Donations from those who attend the virtual festival will benefit the Media Academy’s annual scholarship. Typically, the academy’s students have to put on fundraisers. In the past, the academy has teamed up with SoMar in downtown Oakland, which allowed them to have events with proceeds benefiting the scholarship fund. The academy has also partnered with Tech Exchange, a nonprofit dedicated to narrowing the digital divide in Oakland. This year, thanks to the donations that they will get from the festival, the scholarship is taken care of. 
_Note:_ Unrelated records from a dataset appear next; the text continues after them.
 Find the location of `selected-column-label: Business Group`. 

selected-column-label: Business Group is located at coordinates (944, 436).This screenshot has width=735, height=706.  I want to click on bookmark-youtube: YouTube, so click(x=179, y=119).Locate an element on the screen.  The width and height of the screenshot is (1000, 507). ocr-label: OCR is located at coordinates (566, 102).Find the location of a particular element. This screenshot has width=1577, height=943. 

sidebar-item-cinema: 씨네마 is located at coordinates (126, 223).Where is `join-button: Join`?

As the pandemic continues, McCowan and Iraheta are finding ways to cope with being away from their friends and their teachers. 

“At first, I was happy to get a break [from being at school]. But then I realized that it was going to take longer. It was crazy, I needed to be social,” McCowan said. 

“It was difficult at first because my WiFi sucked,” Iraheta said. “It was difficult communicating with my teachers, with my classmates, working together as a team and now being by myself.”

Whenever in-person classes return, Miranda, McCowan, and Iraheta will be ready to take advantage of all the upgrades done at Fremont High as part of the Fremont Facilities Project, a $133 million campus renovation funded by Measure J, a bond measure passed in 2012. The improvements include a full production facility for the Media Academy with an audio booth and equipment and software for live streams. 

In the meantime, Miranda and her students are grateful to see their work being recognized. Miranda wants people to see how talented youth in East Oakland are, and to stop perpetuating a negative narrative about students from public schools. 

“What we are doing right now is a testament to the resilience of people in the flatlands of Oakland,” Miranda said. “It’s a collective, that’s how we make things work.”

Azucena Rasilla is a bilingual journalist from East Oakland reporting in Spanish and in English, and a longtime reporter on Oakland arts, culture and community. As an independent local journalist, she has reported for KQED Arts, The Bold Italic, Zora and The San Francisco Chronicle. She was a writer and social media editor for the East Bay Express, helping readers navigate Oakland’s rich artistic and creative landscapes through a wide range of innovative digital approaches.